WHAT YOU WILL DO
Answer these questions using the article on reading vulnerability scan reports.
1. How many findings did the report in the opening scenario contain?
2. Which severity levels does Olimpio use?
3. Under the practical rule, which findings should be handled first?

PAGE EXCERPT

* Begin *

How to read a vulnerability scan report without a security background
A vulnerability scan report is only useful if you can understand what it is telling you — here is how to read one, prioritise what matters, and know what to fix first.
Here's a scenario that plays out often enough to be a pattern, not a one-off: a business owner runs a vulnerability scan, gets back a report, and immediately closes it. Not because nothing was found. Because the report came back with forty-three findings across five severity levels, a mix of technical terms they don't recognise, CVE reference numbers that mean nothing without context, and no clear indication of which of these forty-three things is actually urgent and which is background noise. The scan worked. The report failed them.
A vulnerability scan report that a non-technical business owner can't act on isn't a security tool, it's an anxiety generator. Understanding how to read one changes that.
What a vulnerability scan actually produces
A vulnerability scan probes your domain or network from the outside, the same perspective an attacker has, and compares what it finds against known vulnerabilities and misconfigurations. The output is a list of findings, each with a description of what was found, some indication of how serious it is, and ideally some guidance on what to do about it.
The challenge with most traditional scanner outputs is that they're written for security professionals, not business owners. They reference CVE identifiers, CVSS scores, technical protocol details, and remediation steps that assume familiarity with the underlying infrastructure. Olimpio is built specifically to avoid this: findings are explained in plain English with the business context made explicit, so you understand not just what was found but why it matters for your specific situation.
Severity levels: what they actually mean
Most scan reports use a severity scale to indicate how serious each finding is. Olimpio uses High, Medium, Low, and Info. These aren't arbitrary labels. They reflect a considered assessment of the potential impact of the finding and how likely it is to be exploited.
A High severity finding is something that needs addressing promptly. It represents a meaningful risk to your domain or the systems behind it, the kind of thing an attacker actively looks for and knows how to exploit. A Medium finding is real but less immediately pressing, often a configuration gap that increases risk without being an immediate entry point by itself. A Low finding is worth addressing but represents a minor gap rather than a critical one. Info findings are observations rather than risks, things worth knowing without necessarily requiring action.
The practical rule: start with every High, then work through Mediums, then review Lows once the more serious items are handled. Don't let a long list of Lows distract from a single High sitting above them.

* End *

RECORDED INFORMATION

* Begin *

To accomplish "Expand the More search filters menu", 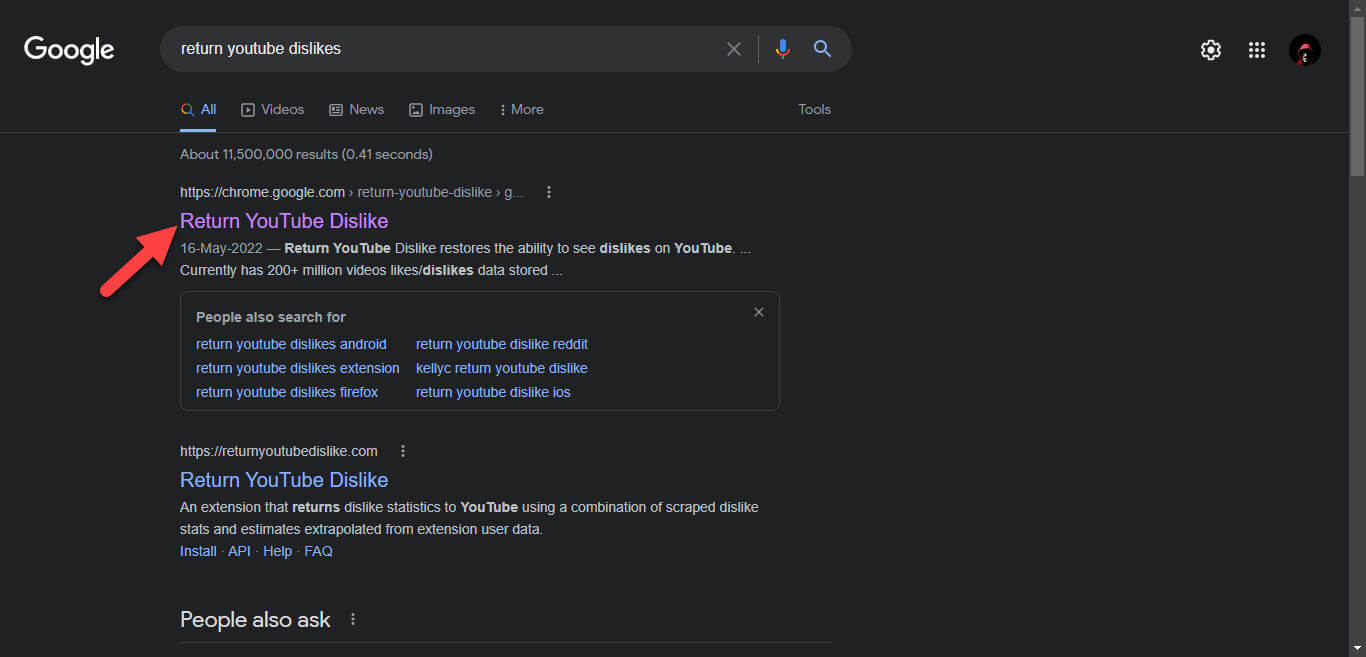I will point(522,109).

* End *

WRITTEN RESPONSE
1. Forty-three findings, spread across five severity levels.
2. High, Medium, Low, and Info.
3. Every High severity finding.